***** Reading text

Reputation: 103
I am using the dplyr package to generate some tables and I'm making use of the adorn_totals("row")
function.
This works fine when I want to sum values within the groups, however in some cases I want an overall mean instead of a sum. Is there an adorn_means function?
Sample code:
Regions2 <- Data %>%
filter(!is.na(REGION))%>%
group_by(REGION) %>%
summarise(Numberofpeople=length(Names))%>%
adorn_totals("row")
here my "total" row is simply the sum of all people within the regions. This gives me
REGION NumberofPeople
East Midlands 578,943
East of England 682,917
London 1,247,540
North East 245,830
North West 742,886
South East 963,040
South West 623,684
West Midlands 653,335
Yorkshire 553,853
TOTAL 6,292,028
My next piece of code generates an average salary for each region, but I want to add an overall average for the total
Regions3 <- Data %>%
filter(!is.na(REGION))%>%
filter(!is.na(AVGSalary))%>%
group_by(REGION) %>%
summarise(AverageSalary=mean(AVGSalary))
if I use adnorn_totals("row")
as before I simply get the sum of the averages, not the overall average for the dataset.
How do I get the overall average?
UPADATE with some noddy data:
Data
people region salary
person1 London 1000
person2 South West 1050
person3 South East 900
person4 London 800
person5 Scotland 1020
person6 South West 750
person7 East 600
person8 London 1200
person9 South West 1150
The group averages are therefore:
London 1000
South West 983.33
South East 900
Scotland 1020
East 600
I want to add the overall total to the bottom
Total 941.11
Upvotes: 4
Views: 2131
Reputation: 269441
1) Because the overall average is the weighted average of the averages (not the plain average of the averages), i.e. it is 941 and not 901, we maintain an n
column so that in the end we can correctly compute the overall average. Although the data shown does not have any NAs we use drop_na
in order to also use it with such data. This will remove any row containing an NA.
library(dplyr)
library(tidyr)
Region %>%
drop_na %>%
group_by(region) %>%
summarize(avg = mean(salary), n = n()) %>%
ungroup %>%
bind_rows(summarize(., region = "Overall Avg",
avg = sum(avg * n) / sum(n),
n = sum(n))) %>%
select(-n)

**********

Work to do:
[A] Copy, word for word, the stretch of the dplyr averaging thread from "Reputation: 103" through "an adorn_means function?".
[B] Continue the dplyr averaging thread, starting right after its final line.

***** Record excerpts

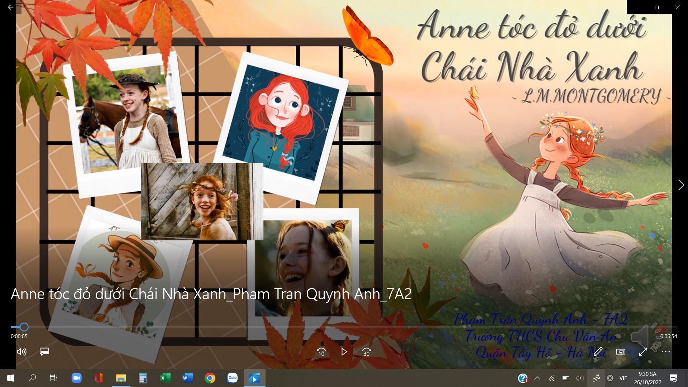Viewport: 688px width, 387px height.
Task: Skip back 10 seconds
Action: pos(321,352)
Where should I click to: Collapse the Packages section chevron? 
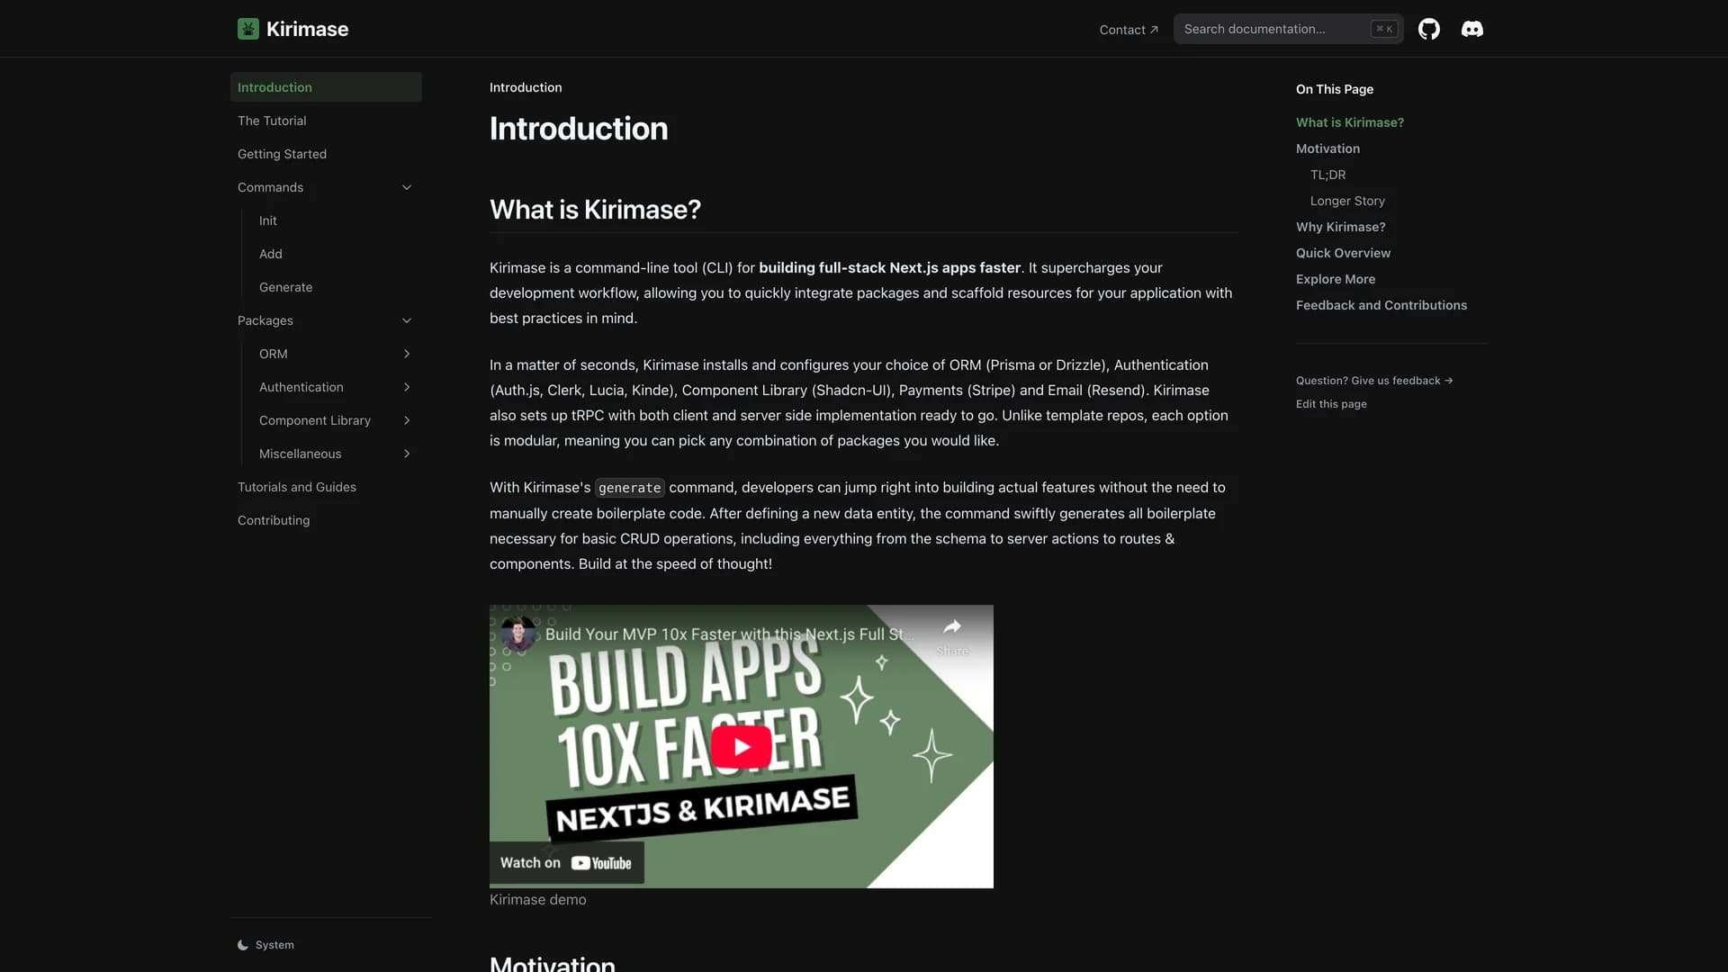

**********
***** Record excerpts

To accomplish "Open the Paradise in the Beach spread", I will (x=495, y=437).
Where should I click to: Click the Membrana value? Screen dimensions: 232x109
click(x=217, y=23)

**********

Responses:
[A]
Reputation: 103
I am using the dplyr package to generate some tables and I'm making use of the adorn_totals("row")
function.
This works fine when I want to sum values within the groups, however in some cases I want an overall mean instead of a sum. Is there an adorn_means function?

[B]
giving:
# A tibble: 6 x 2
region avg
<chr> <dbl>
1 East 600
2 London 1000
3 Scotland 1020
4 South East 900
5 South West 983.
6 Overall Avg 941.
2) Another approach would be to construct the Overall Avg line by going back to the original data:
Region %>%
drop_na %>%
group_by(region) %>%
summarize(avg = mean(salary)) %>%
ungroup %>%
bind_rows(summarize(Region %>% drop_na, region = "Overall Avg", avg = mean(salary)))
giving:
# A tibble: 6 x 2
region avg
<chr> <dbl>
1 East 600
2 London 1000
3 Scotland 1020
4 South East 900
5 South West 983.
6 Overall Avg 941.
2a) If you object to referring to Region
twice then try this.
Region_ <- Region %>%
drop_na
Region_ %>%
group_by(region) %>%
summarize(avg = mean(salary)) %>%
ungroup %>%
bind_rows(summarize(Region_, region = "Overall Avg", avg = mean(salary)))
2b) or as a single pipeline where now Region_
is local to the pipeline and will automatically be removed after the pipeline completes:
Region %>%
drop_na %>%
{ Region_ <- .
Region_ %>%
group_by(region) %>%
summarize(avg = mean(salary)) %>%
ungroup %>%
bind_rows(summarize(Region_, region = "Overall Avg", avg = mean(salary)))
}
We used this as the input:
Lines <- "people region salary
person1 London 1000
person2 South West 1050
person3 South East 900
person4 London 800
person5 Scotland 1020
person6 South West 750
person7 East 600
person8 London 1200
person9 South West 1150"
library(gsubfn)
Region <- read.pattern(text = Lines, pattern = "^(\\S+) +(.*) (\\d+)$",
as.is = TRUE, skip = 1, strip.white = TRUE,
col.names = read.table(text = Lines, nrow = 1, as.is = TRUE))
Upvotes: 6
Reputation: 886938
One option is to add a row with bind_rows
library(dplyr)
Data %>%
group_by(region) %>%
summarise(Avgsalary = mean(salary)) %>%
bind_rows(data_frame(region = 'Total',
Avgsalary = mean(.$Avgsalary, na.rm = TRUE)))
Or another option is add_row
from tibble
Data %>%
group_by(region) %>%
summarise(Avgsalary = mean(salary)) %>%
add_row(region = 'Total', Avgsalary = mean(.$Avgsalary))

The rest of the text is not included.